On each side of the fence, murals painted on the walls told drastically different stories about the history of Hebron and the condition of those who live there. On the Jewish side, paintings of Talmudic-era Jews describe a Jewish return to Hebron and modern Arab attacks on Jews. On the Palestinian side, the graffiti on the buildings accuses Jews of stealing Palestinian land. In the middle, separating those on one side of the fence from those on the other, are the Israeli soldiers, mostly young men in their twenties.

In talking with both Jewish and Arab residents of Hebron, I became more convinced than ever of the importance of an organization that brings all three of these disparate factions of Israeli society – Palestinians, Jews, and soldiers – under one democratic umbrella. In fact, in 2010 alone, ACRI spoke out on behalf of all three: religious Jews, Palestinian Arabs and the Israeli army.

ACRI’s defense of the right to counsel, essential to any democracy, is illustrative. In May of this year, ACRI appealed to Israel’s Attorney-General in the case of Amir Makhoul, an Arab activist in Israel accused of meeting with Hezbollah, the Lebanese militant group. Makhoul, the director of an Arab charity, was detained for over ten days without being permitted to meet with his lawyer. ACRI’s response was unequivocal, writing in its appeal to the Attorney-General that “A suspect’s right to meet with a lawyer is a basic constitutional right, serving as a critical guarantee that his or her investigation is fair and that due process rights are protected.”

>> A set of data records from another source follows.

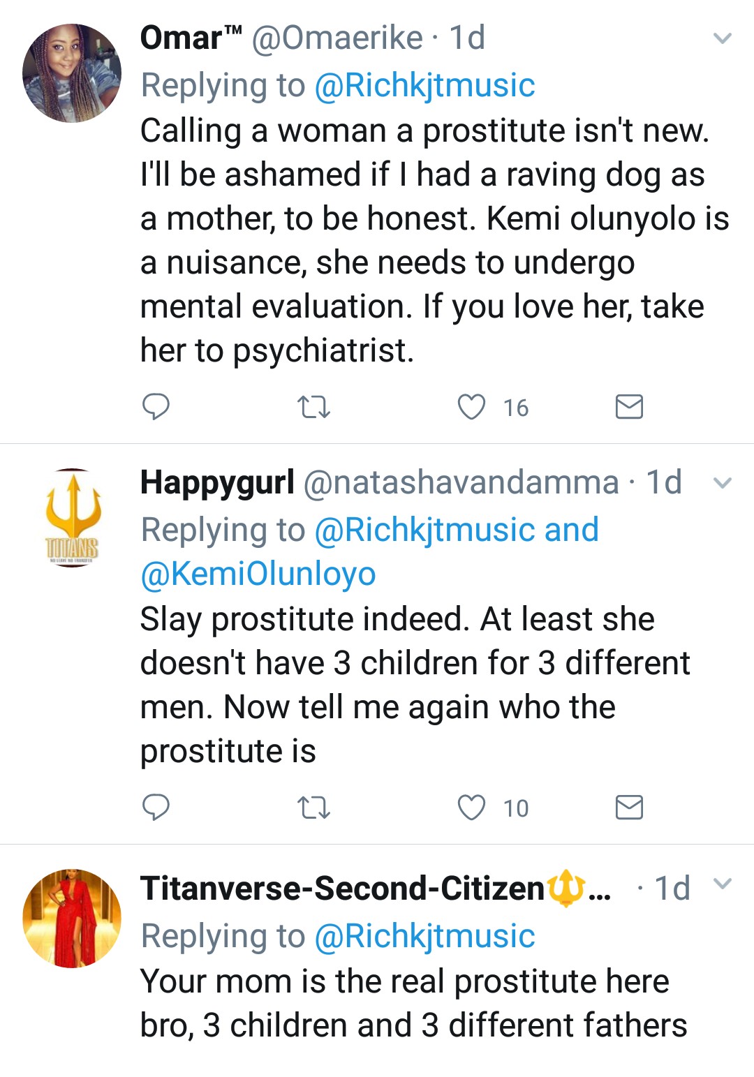The height and width of the screenshot is (1077, 754).
Task: Open the @KemiOlunloyo mention link
Action: (258, 574)
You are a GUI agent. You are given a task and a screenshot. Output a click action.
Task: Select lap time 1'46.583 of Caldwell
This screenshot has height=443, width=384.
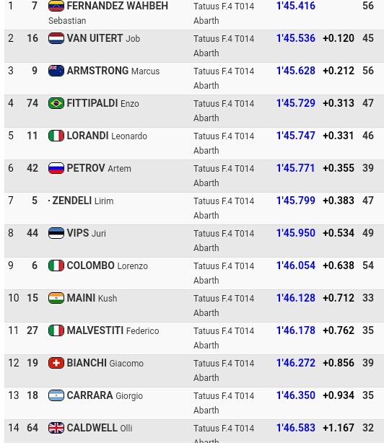[x=295, y=428]
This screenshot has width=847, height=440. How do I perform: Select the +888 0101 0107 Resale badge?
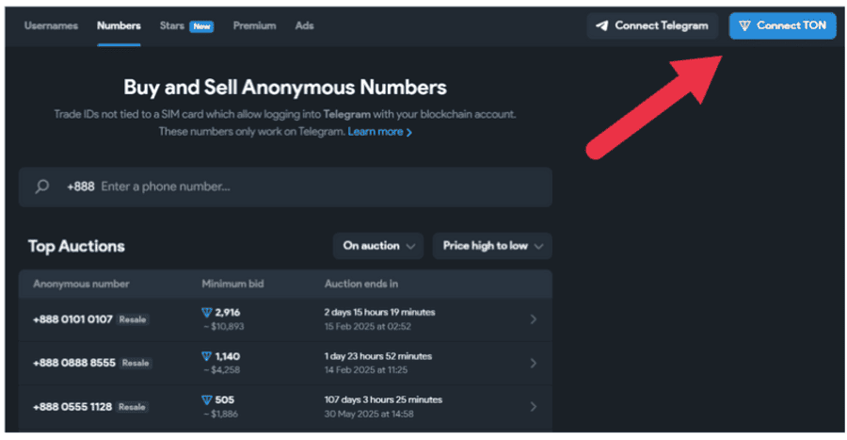pos(133,319)
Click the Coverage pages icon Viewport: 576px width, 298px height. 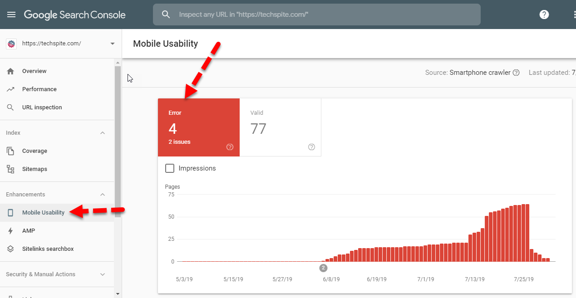click(11, 151)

Compare Makhoul’s case with that of Chaim Pearlman, a Jewish activist. In July, Mr. Pearlman was arrested on suspicion of murdering four Palestinians. Like Makhoul, Mr. Pearlman was arrested and denied the right to meet with his lawyer. ACRI, again appealing to the Attorney-General, did not waver in its commitment to constitutional principles. Advocating on Pearlman’s behalf, ACRI asserted, “The right of a suspect to meet with a lawyer is a basic constitutional right, one that guarantees a fair investigation and that [promotes] the safeguarding of the detainees’ rights…Furthermore, preventing a meeting with a lawyer…creates a substantial risk for eliciting false confessions and as a result, distorted justice.”

Finally, in June ACRI came to the defense of a film supporting the Israeli army, at a time when the army was perhaps at the nadir of its popularity. In the aftermath of the “Freedom Flotilla” incident, an American-Israeli commentator made a parody entitled “We Con the World,” insinuating that the motivations of the members of the flotilla were dishonest and therefore that the Israeli army’s actions were justified. YouTube quickly pulled the video on alleged copyright grounds, to which ACRI responded that the video was within the legal parameters of “fair use,” and that “freedom of expression also applies to satire and parody, and these formats must be protected both online and offline.”

It is the presence of fundamental differences that make a balanced position on basic civil rights issues a prerequisite to both a functioning Israeli democracy and a resolution of the Arab-Israeli conflict. The Makhoul and Pearlman cases, as well as the YouTube controversy, reflect ACRI’s much-needed insistence on democratic equality within a complex environment of extreme conflict and difficult political choices. ACRI’s equality-centric approach is modeled directly from the American Civil Liberties Union, which has in turn called ACRI “our sister organization.” Those truly interested in forging a viable, democratic Israel should recognize that democratic principles are fundamentally impartial. The same rights must protect both Arabs and Jews. It is the only option for the Middle East’s strongest yet most beleaguered democracy.